The goblin cast its spear once it was thirty feet away. He was aiming for Mark's center mass, but the goblin's aim was bad and Mark, well...now was the time for his next step in this macabre dance. The thrown spear managed to cut a jagged line across Mark's shoulder as he turned. His own hands were seizing the spear already stuck to his person and were setting it's center of balance squarely on his right hand.
"My turn," Mark said, not being able to keep a meaningless small smile from coming into his face as he aimed at the goblin and tossed.
He was merely repeating what the goblin did, really. And he would be the first to admit that he wasn't the greatest pitcher or quarterback. But he wasn't aiming for a little imaginary rectangle and he didn't have to guess where the goblin would be because he was still running at him!

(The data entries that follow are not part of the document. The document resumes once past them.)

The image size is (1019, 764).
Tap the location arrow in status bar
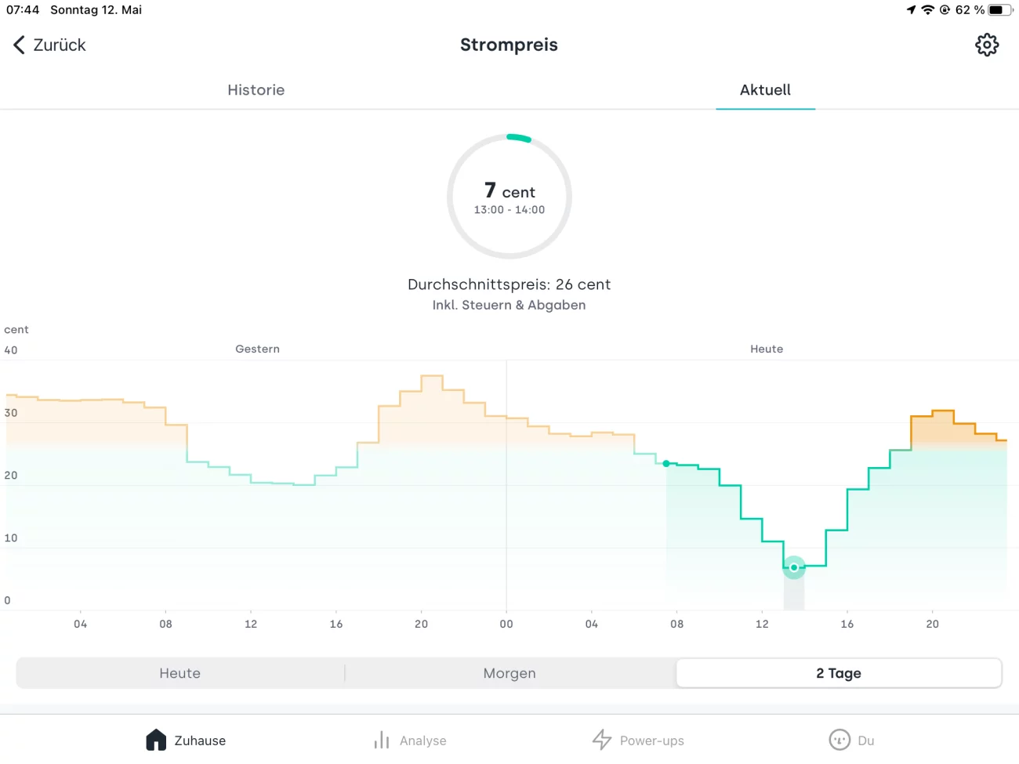[x=911, y=10]
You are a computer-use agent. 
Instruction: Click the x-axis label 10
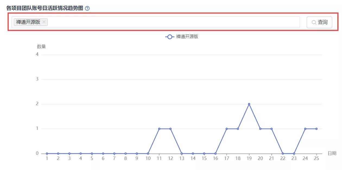(x=148, y=158)
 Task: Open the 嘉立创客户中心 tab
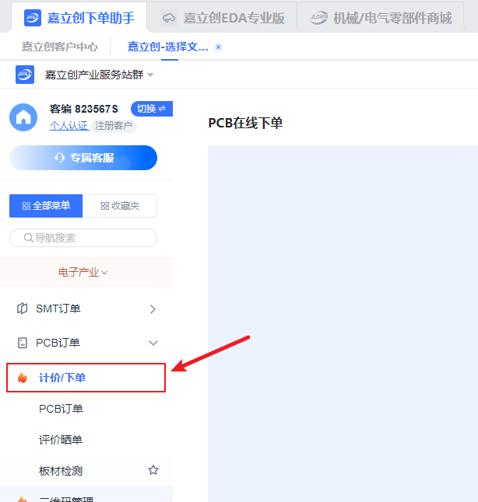[60, 47]
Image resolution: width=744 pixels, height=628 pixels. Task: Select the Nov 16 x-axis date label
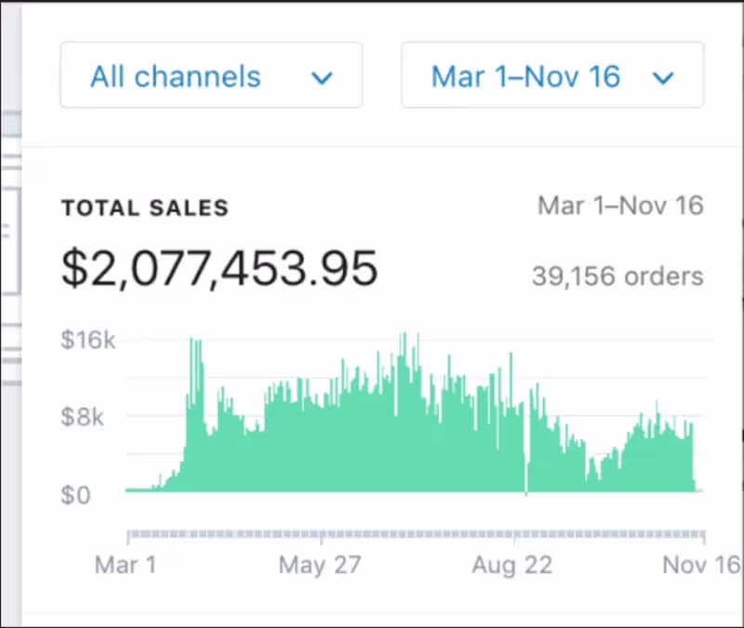[701, 565]

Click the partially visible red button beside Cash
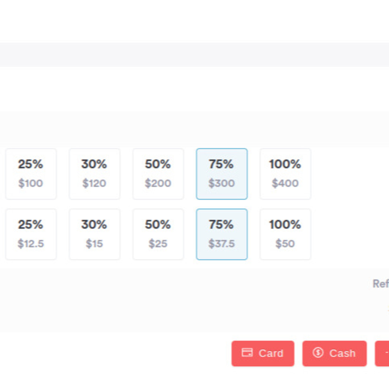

Mark's spear did not make an arc. It flew straight right into the goblin's in the stomach, catching it just below its ribs. The stone point punched into its diaphragm and stopped it cold as it looked in shock between the spear and Mark.
"RATAG!" it bellowed in agony, to the point that even Mark's sting, as it cradled the spear in its gut and went down to its knees.
Unlike the first, this one wasn't immediately dead. But not all tempos were the same and victory for him here had the same end.
"Glaraga Ta!" more voices screamed in the direction of his house and Mark, who saw the fight expand before him, went to meet the end.
Mark said nothing as he passed by the goblin he had impaled. He should have been horrified to see the spearpoint was pointing from its back but all he could feel at that moment was curiosity and intrigue. This wasn't normal, he knew. There was something wrong with him, he understood. But god damn him if he could do anything about it.
His fingers were still tightly wrapped in his machete as he crested the hill where his house was.
Four goblins.
There were four goblins skulking around his house. Or, well, the foundation he had made. They had dug up all of the food that he had saved up, as well as many of the materials that he had gathered.
Ever since he saw his first victim lazily perched atop his rock, he knew that his dream was over. Even had the goblin been alone, well, he would not have been able to live here. Others could and would have come by when he needed to go back to town. They would have taken all his hard work and done...this.
He knew his dream was dead, but pain and tears made their way through the mask of indifference that had clouted his mind.
Mark said nothing as his face became wet and the goblins gathered their shit to run towards him. Four versus one? Even with the size difference two against one would have been even due to the use of weapons. As it was? It was a bad fight. A bad, bad fight.
The goblins rushed him, but Mark sprinted towards them.
Live or die, some bets were better than others and some fights worth risking it all. But then, even if had not known that there would be more goblins here, he had known how this would end. Live or die, some fights had to be fought.
Live or die, this could have only ended in blood.